MATERIALS PROVIDED:
——

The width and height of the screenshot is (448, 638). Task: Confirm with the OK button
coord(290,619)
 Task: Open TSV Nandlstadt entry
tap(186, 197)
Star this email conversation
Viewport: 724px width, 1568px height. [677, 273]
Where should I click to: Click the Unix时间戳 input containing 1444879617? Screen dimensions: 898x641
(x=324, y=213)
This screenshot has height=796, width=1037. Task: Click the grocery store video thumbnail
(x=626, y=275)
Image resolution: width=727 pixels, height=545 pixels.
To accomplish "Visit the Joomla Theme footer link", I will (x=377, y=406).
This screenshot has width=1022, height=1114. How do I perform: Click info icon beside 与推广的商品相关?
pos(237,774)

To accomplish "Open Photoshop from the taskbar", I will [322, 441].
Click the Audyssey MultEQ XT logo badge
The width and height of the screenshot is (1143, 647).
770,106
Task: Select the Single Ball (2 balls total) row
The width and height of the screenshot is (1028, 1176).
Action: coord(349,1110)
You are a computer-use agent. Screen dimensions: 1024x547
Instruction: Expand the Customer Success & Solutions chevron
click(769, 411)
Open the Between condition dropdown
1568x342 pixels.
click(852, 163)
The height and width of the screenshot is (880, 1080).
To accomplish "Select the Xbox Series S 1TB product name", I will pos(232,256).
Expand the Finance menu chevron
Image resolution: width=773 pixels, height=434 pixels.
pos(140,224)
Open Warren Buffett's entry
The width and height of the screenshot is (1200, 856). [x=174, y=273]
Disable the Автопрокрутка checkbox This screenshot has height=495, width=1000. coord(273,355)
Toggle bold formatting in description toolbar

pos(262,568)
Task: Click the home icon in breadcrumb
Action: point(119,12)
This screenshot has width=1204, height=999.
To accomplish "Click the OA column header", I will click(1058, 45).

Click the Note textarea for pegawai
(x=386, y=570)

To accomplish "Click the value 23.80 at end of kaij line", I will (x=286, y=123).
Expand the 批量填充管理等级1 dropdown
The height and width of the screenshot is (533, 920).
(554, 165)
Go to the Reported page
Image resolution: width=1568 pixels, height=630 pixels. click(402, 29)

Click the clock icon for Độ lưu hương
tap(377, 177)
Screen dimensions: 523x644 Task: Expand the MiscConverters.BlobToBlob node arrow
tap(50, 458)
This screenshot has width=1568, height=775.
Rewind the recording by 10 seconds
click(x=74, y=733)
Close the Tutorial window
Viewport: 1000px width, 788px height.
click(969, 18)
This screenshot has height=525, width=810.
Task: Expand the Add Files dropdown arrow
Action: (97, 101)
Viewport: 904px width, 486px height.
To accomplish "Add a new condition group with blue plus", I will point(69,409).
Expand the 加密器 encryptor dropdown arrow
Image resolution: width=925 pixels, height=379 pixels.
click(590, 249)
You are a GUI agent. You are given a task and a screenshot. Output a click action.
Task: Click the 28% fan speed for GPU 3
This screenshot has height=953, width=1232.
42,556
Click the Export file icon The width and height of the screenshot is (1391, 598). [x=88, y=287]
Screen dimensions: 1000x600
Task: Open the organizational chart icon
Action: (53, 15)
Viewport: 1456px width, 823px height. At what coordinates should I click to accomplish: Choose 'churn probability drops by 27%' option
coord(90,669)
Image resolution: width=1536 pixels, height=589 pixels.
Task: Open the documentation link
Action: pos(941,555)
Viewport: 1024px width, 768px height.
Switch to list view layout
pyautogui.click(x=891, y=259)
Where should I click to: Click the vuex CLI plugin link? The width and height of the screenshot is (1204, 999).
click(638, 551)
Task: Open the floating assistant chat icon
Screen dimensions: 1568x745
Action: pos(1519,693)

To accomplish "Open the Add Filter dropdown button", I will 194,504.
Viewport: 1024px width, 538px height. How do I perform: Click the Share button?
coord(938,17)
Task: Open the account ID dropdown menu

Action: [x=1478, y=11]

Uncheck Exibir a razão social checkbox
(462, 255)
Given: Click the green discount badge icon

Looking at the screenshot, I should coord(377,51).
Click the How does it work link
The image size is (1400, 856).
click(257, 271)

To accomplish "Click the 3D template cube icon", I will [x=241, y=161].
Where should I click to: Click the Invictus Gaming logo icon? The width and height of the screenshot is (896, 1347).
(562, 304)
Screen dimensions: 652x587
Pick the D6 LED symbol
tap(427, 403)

——

Every entry must be set down again exactly as it reads.

The width and height of the screenshot is (448, 638). Task: Confirm with the OK button
coord(290,619)
 Task: Open TSV Nandlstadt entry
tap(186, 197)
Star this email conversation
Viewport: 724px width, 1568px height. [677, 273]
Where should I click to: Click the Unix时间戳 input containing 1444879617? Screen dimensions: 898x641
(x=324, y=213)
This screenshot has height=796, width=1037. Task: Click the grocery store video thumbnail
(x=626, y=275)
Image resolution: width=727 pixels, height=545 pixels.
To accomplish "Visit the Joomla Theme footer link", I will (x=377, y=406).
This screenshot has width=1022, height=1114. How do I perform: Click info icon beside 与推广的商品相关?
pos(237,774)

To accomplish "Open Photoshop from the taskbar", I will [322, 441].
Click the Audyssey MultEQ XT logo badge
The width and height of the screenshot is (1143, 647).
770,106
Task: Select the Single Ball (2 balls total) row
The width and height of the screenshot is (1028, 1176).
Action: coord(349,1110)
You are a computer-use agent. Screen dimensions: 1024x547
Instruction: Expand the Customer Success & Solutions chevron
click(769, 411)
Open the Between condition dropdown
1568x342 pixels.
click(852, 163)
The height and width of the screenshot is (880, 1080).
To accomplish "Select the Xbox Series S 1TB product name", I will pos(232,256).
Expand the Finance menu chevron
Image resolution: width=773 pixels, height=434 pixels.
pos(140,224)
Open Warren Buffett's entry
The width and height of the screenshot is (1200, 856). [x=174, y=273]
Disable the Автопрокрутка checkbox This screenshot has height=495, width=1000. coord(273,355)
Toggle bold formatting in description toolbar

pos(262,568)
Task: Click the home icon in breadcrumb
Action: point(119,12)
This screenshot has width=1204, height=999.
To accomplish "Click the OA column header", I will click(1058, 45).

Click the Note textarea for pegawai
(x=386, y=570)

To accomplish "Click the value 23.80 at end of kaij line", I will (x=286, y=123).
Expand the 批量填充管理等级1 dropdown
The height and width of the screenshot is (533, 920).
(554, 165)
Go to the Reported page
Image resolution: width=1568 pixels, height=630 pixels. click(402, 29)

Click the clock icon for Độ lưu hương
tap(377, 177)
Screen dimensions: 523x644 Task: Expand the MiscConverters.BlobToBlob node arrow
tap(50, 458)
This screenshot has width=1568, height=775.
Rewind the recording by 10 seconds
click(x=74, y=733)
Close the Tutorial window
Viewport: 1000px width, 788px height.
click(969, 18)
This screenshot has height=525, width=810.
Task: Expand the Add Files dropdown arrow
Action: (97, 101)
Viewport: 904px width, 486px height.
To accomplish "Add a new condition group with blue plus", I will point(69,409).
Expand the 加密器 encryptor dropdown arrow
Image resolution: width=925 pixels, height=379 pixels.
click(590, 249)
You are a GUI agent. You are given a task and a screenshot. Output a click action.
Task: Click the 28% fan speed for GPU 3
This screenshot has height=953, width=1232.
42,556
Click the Export file icon The width and height of the screenshot is (1391, 598). [x=88, y=287]
Screen dimensions: 1000x600
Task: Open the organizational chart icon
Action: (53, 15)
Viewport: 1456px width, 823px height. At what coordinates should I click to accomplish: Choose 'churn probability drops by 27%' option
coord(90,669)
Image resolution: width=1536 pixels, height=589 pixels.
Task: Open the documentation link
Action: pos(941,555)
Viewport: 1024px width, 768px height.
Switch to list view layout
pyautogui.click(x=891, y=259)
Where should I click to: Click the vuex CLI plugin link? The width and height of the screenshot is (1204, 999).
click(638, 551)
Task: Open the floating assistant chat icon
Screen dimensions: 1568x745
Action: pos(1519,693)

To accomplish "Open the Add Filter dropdown button", I will 194,504.
Viewport: 1024px width, 538px height. How do I perform: Click the Share button?
coord(938,17)
Task: Open the account ID dropdown menu

Action: [x=1478, y=11]

Uncheck Exibir a razão social checkbox
(462, 255)
Given: Click the green discount badge icon

Looking at the screenshot, I should coord(377,51).
Click the How does it work link
The image size is (1400, 856).
click(257, 271)

To accomplish "Click the 3D template cube icon", I will [x=241, y=161].
Where should I click to: Click the Invictus Gaming logo icon? The width and height of the screenshot is (896, 1347).
(562, 304)
Screen dimensions: 652x587
Pick the D6 LED symbol
tap(427, 403)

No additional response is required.